Following Adams' election, Ulrich was rewarded with a job as a senior mayoral adviser, then promoted to buildings commissioner in May 2022 to help the city's construction industry rebound from the COVID-19 pandemic.
But Ulrich resigned six months later, two days after reports said he was under investigation in a mob-linked gambling probe, and he was arrested in September on conspiracy and bribery charges.
Manhattan DA Bragg alleged that he "accepted or solicited more than $150,000 worth of bribes by monetizing each elected and appointed role he held in New York City government" since 2021.
The payoffs allegedly included cash to gamble at public and illegal casinos, New York Mets season tickets, a discounted, fully furnished beachfront apartment and a painting by an artist who claimed to be the last surviving apprentice of famed surrealist Salvador Dali.
The Messenger later revealed that the artist, Francisco Poblet, was an ex-con whose last arrest came at age 70, when he was caught with nearly two pounds of cocaine and 11 loaded guns in his Manhattan apartment.
Ulrich has pleaded not guilty and Adams hasn't been accused of any wrongdoing.
But Adams reportedly warned Ulrich, "Watch your back and watch your phones" in early May 2022, before the probe of him became public, according to the Daily News.
The mayor has denied the report, likening it to a "reboot" of the classic 1990 mob movie Goodfellas, saying, "Why would it make sense to appoint someone a commissioner if you know they're under criminal investigation?"
What does it all mean?
In addition to the investigations and legal cases, Adams is contending with the migrant crisis, which he's warned "will destroy New York City" if the federal government doesn't step in to help.
The price tag for providing migrants with housing and other services is estimated at $12 billion through mid-2025.
In late December, Adams renewed his public criticism of the White House, saying, "It baffles me" that he hasn't been able to meet with President Joe Biden since 2022.
A recent Quinnipiac University poll found a record 58% of New Yorkers disapproved of his job performance, including his handling of migrants, homelessness, crime and the city budget.
A former head of public affairs for the Justice Department said U.S. Attorney Damian Williams, who's overseeing the federal corruption probe, is "obsessively careful" and won't bring charges against Adams without "clear and convincing evidence."
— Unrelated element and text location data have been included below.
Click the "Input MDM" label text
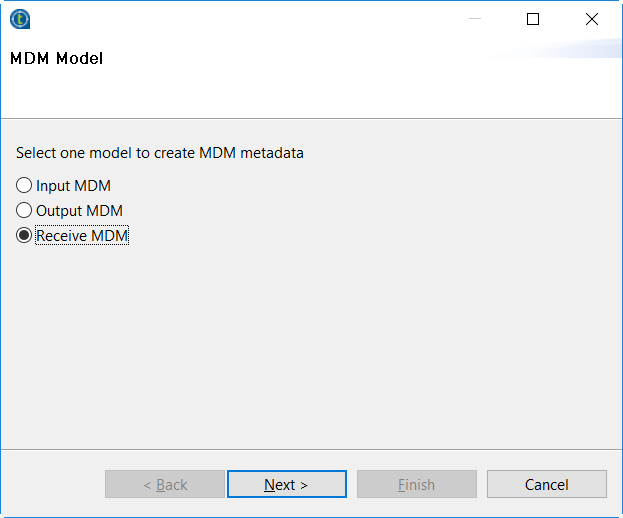[x=73, y=186]
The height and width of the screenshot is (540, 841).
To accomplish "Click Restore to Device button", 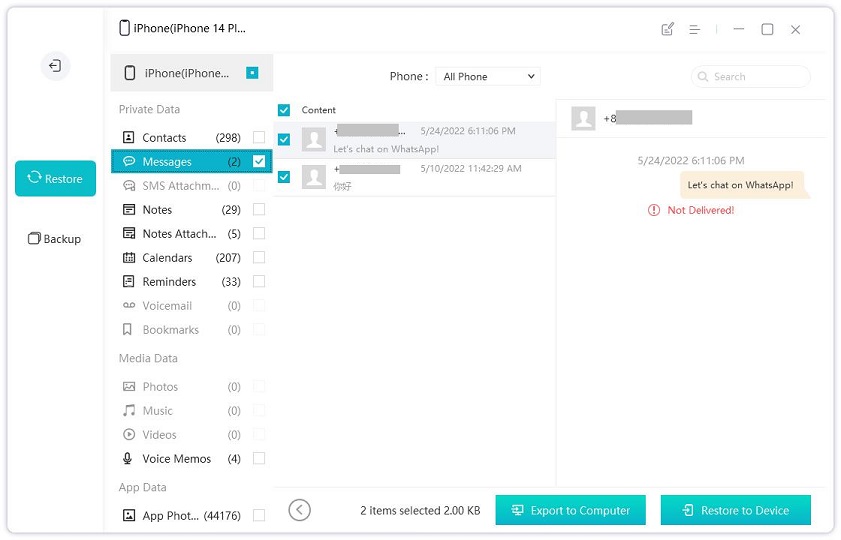I will tap(735, 510).
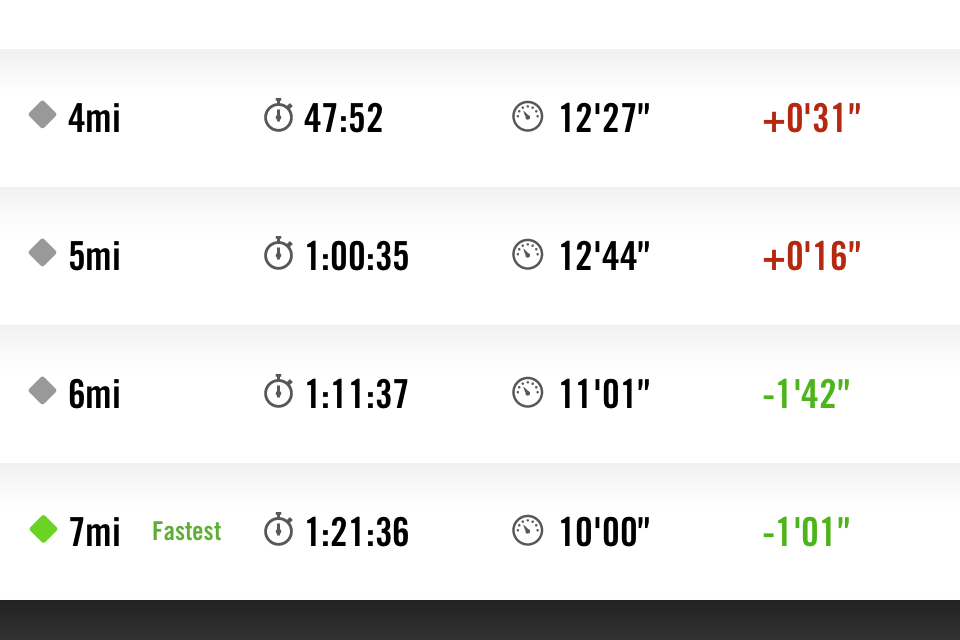Click the stopwatch icon next to 47:52
This screenshot has width=960, height=640.
[x=279, y=115]
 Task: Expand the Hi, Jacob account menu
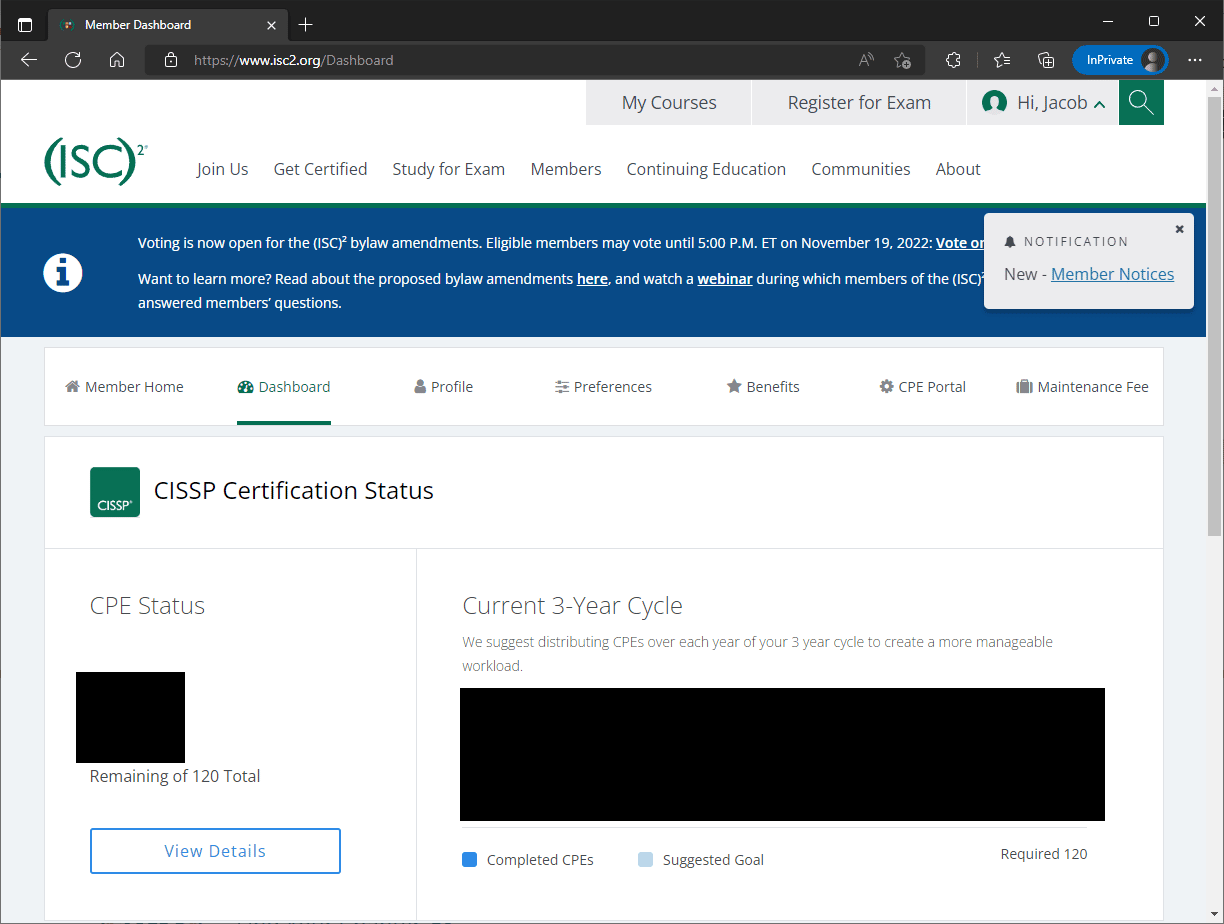pyautogui.click(x=1043, y=102)
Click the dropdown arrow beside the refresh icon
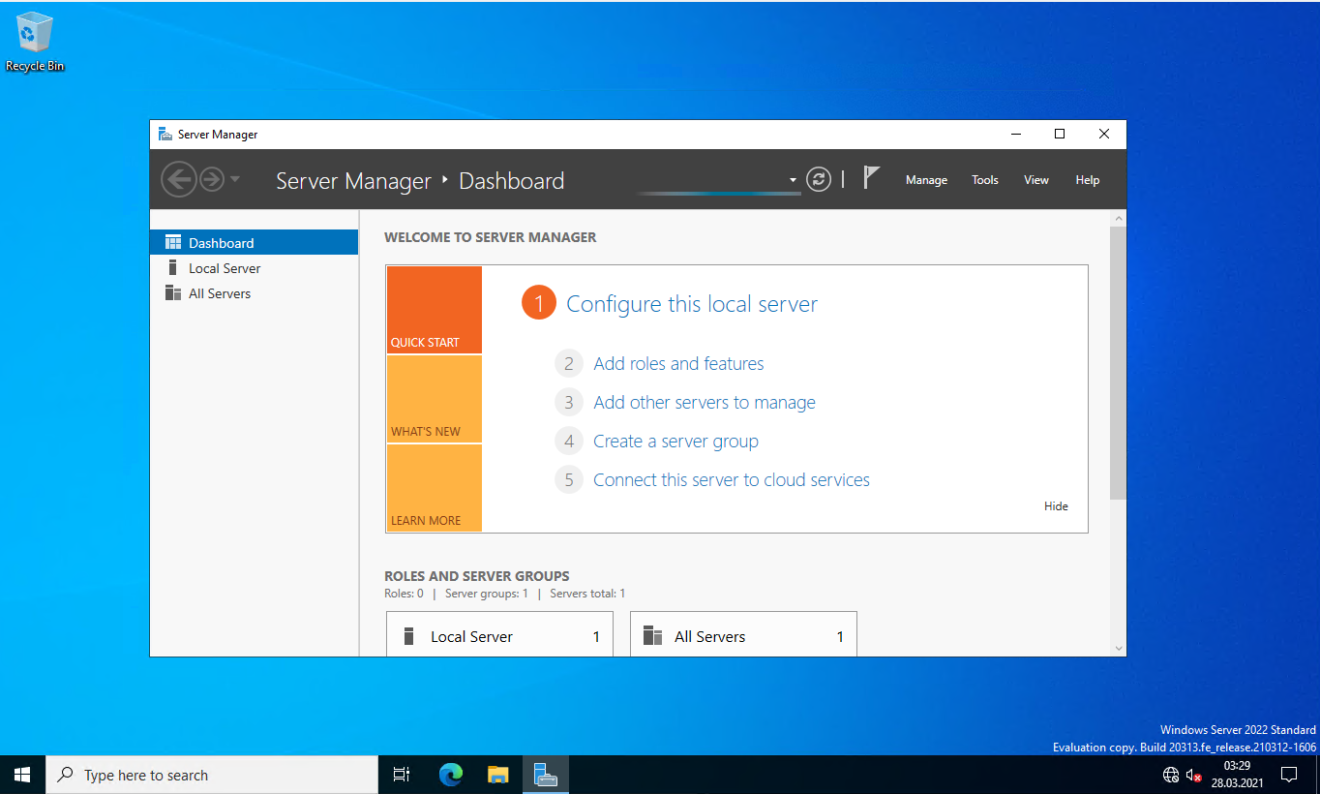1320x794 pixels. tap(793, 179)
But Anthony Coley added, "If charges come, it will be a transformative event for the mayor and his political career."
Scandal-scarred former Democratic New York Gov. Andrew Cuomo is reportedly considering a primary challenge against Adams, Politico reported in November.
But Cuomo is only one of nearly a dozen potential candidates, including state Operations Director Kathryn Garcia, whom Adams narrowly beat in the 2021 primary, and Antonio Reynoso, his successor as Brooklyn borough president, according to Bloomberg.
"The political industrial complex has created a generation or two of politicians now whose sole job is to get elected and re-elected," veteran New York Democratic strategist Hank Sheinkopf said.
"So that permanent class of professional politicians is now looking at Adams, who they think is kind of a carcass that they could pick on."
Sheinkopf said the sexual assault suit against Adams wasn't the "most significant" of his worries, but said that "the FBI investigation could be."
"The fact the people in his inner circle have been investigated is very important to people," he said. "If he’s indicted, it just goes against everything that people elected him to do, which is to clean up the place after [former Mayor Bill] de Blasio, and to make people safe."
Joseph Viteritti, a public policy professor at the city's public Hunter College in Manhattan, said it's "too early to predict how the various investigations will turn out."
"The net effect will be a drag on his reelection bid; but one should never underestimate the staying power of an incumbent New York City mayor, especially when no obvious challenger has emerged," he added.